Published in final edited form as: J Biomol NMR. 2018 Jan 18;70(2):103–114. doi: 10.1007/s10858-017-0162-1

Figure 2.

Figure 2

(A) SDS-PAGE analysis of the cell lysate from overexpresssion of the CTD-intein fusion protein. Lane 1 contains molecular weight markers. Lanes 2–4 contain decreasing quantities of the lysate. The band near 15 kDa is the CTD-intein fusion protein. Gels were stained using Imperial protein stain from ThermoFisher Scientific. (B) Same as panel A, but for the NTD-intein fusion protein, which is the band near 30 kDa. (C) SDS-PAGE analysis of the ligation mixture after 40 h of incubation (lane 4) and the purified ligation product (lanes 2 and 3).
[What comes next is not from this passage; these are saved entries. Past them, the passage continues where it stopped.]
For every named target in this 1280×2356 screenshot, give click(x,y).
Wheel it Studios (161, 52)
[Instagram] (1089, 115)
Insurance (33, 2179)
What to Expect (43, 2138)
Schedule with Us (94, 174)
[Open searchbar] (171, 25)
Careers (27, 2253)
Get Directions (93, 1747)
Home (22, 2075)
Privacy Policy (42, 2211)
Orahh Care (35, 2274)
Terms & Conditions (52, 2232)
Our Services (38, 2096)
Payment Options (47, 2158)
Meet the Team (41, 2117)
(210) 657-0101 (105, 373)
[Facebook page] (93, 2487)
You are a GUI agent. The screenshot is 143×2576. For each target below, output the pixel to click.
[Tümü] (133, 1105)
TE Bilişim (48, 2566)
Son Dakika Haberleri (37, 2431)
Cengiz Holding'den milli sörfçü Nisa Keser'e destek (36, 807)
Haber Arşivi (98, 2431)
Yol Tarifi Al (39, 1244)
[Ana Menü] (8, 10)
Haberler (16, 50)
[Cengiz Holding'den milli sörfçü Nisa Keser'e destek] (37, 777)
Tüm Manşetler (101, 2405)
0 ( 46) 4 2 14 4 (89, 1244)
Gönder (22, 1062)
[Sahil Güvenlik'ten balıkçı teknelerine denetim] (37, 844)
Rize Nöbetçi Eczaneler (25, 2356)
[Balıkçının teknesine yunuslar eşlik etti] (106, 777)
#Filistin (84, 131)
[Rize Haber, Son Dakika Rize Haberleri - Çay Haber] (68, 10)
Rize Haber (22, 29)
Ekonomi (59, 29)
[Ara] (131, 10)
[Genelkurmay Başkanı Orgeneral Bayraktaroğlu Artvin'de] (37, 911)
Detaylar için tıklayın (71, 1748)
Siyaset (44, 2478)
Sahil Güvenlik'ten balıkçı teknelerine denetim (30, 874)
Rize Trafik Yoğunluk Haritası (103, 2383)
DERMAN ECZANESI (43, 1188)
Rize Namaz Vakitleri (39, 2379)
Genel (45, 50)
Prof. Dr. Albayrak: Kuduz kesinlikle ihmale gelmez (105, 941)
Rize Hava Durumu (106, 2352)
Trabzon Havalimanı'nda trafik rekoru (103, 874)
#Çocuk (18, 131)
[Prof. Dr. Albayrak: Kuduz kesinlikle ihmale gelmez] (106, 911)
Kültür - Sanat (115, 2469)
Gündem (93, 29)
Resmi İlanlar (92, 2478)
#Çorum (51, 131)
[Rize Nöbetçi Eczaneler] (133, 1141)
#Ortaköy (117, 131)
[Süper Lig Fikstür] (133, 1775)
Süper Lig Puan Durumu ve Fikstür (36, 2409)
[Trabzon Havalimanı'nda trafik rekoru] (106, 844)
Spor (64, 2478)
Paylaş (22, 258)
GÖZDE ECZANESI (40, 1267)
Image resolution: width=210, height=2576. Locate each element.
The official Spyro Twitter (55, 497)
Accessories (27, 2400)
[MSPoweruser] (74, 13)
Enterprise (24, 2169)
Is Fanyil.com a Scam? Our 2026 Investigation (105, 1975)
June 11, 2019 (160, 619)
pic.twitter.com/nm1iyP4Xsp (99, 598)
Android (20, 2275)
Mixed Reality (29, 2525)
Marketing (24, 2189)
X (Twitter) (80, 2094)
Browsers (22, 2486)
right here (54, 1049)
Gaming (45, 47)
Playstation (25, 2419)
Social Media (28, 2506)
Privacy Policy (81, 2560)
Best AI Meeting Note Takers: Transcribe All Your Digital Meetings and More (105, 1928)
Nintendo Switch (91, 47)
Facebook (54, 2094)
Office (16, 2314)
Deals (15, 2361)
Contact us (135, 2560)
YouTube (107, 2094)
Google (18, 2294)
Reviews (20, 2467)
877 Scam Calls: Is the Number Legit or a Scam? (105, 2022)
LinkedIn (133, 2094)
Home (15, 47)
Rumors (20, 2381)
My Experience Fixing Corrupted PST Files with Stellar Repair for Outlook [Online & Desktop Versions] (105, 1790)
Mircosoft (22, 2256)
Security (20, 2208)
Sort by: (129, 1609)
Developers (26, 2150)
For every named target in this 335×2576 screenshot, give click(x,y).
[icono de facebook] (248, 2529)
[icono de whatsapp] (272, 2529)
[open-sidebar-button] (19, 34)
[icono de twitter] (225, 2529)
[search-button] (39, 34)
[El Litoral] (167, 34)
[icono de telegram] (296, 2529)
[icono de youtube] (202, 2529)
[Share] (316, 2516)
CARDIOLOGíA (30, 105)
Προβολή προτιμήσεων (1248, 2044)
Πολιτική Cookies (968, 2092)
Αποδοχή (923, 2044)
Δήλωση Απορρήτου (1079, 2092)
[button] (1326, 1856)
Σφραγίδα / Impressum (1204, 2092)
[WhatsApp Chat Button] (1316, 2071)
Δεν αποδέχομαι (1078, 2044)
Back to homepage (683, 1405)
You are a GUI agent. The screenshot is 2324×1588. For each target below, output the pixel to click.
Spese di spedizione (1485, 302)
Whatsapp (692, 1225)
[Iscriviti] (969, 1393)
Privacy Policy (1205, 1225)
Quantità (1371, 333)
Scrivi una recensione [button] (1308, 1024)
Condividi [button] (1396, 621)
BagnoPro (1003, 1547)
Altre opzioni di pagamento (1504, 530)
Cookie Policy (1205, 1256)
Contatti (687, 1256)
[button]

Bands marked a–e are the NTD-intein fusion protein, ligated HIV-1 CA, the CTD-intein fusion protein, the N-terminal intein segment of Npu DnaE, and the C-terminal intein segment, respectively. (D) Reverse phase HPLC chromatogram of the ligation mixture after 40 h of incubation to produce full-length CA with a uniformly 15N,13C-labeled NTD segment. UV absorption peaks (280 nm) marked a–e are the C-terminal intein segment, the CTD-intein fusion protein, the N-terminal intein segment, the ligated CA product, and the NTD-intein fusion protein, respectively. The inset shows the mass spectrum of peak d, after deconvolution of multi-charged mass data from electrospray ionization. (E) Same as panel D, but for production of full-length CA with a uniformly 15N,13C-labeled CTD segment.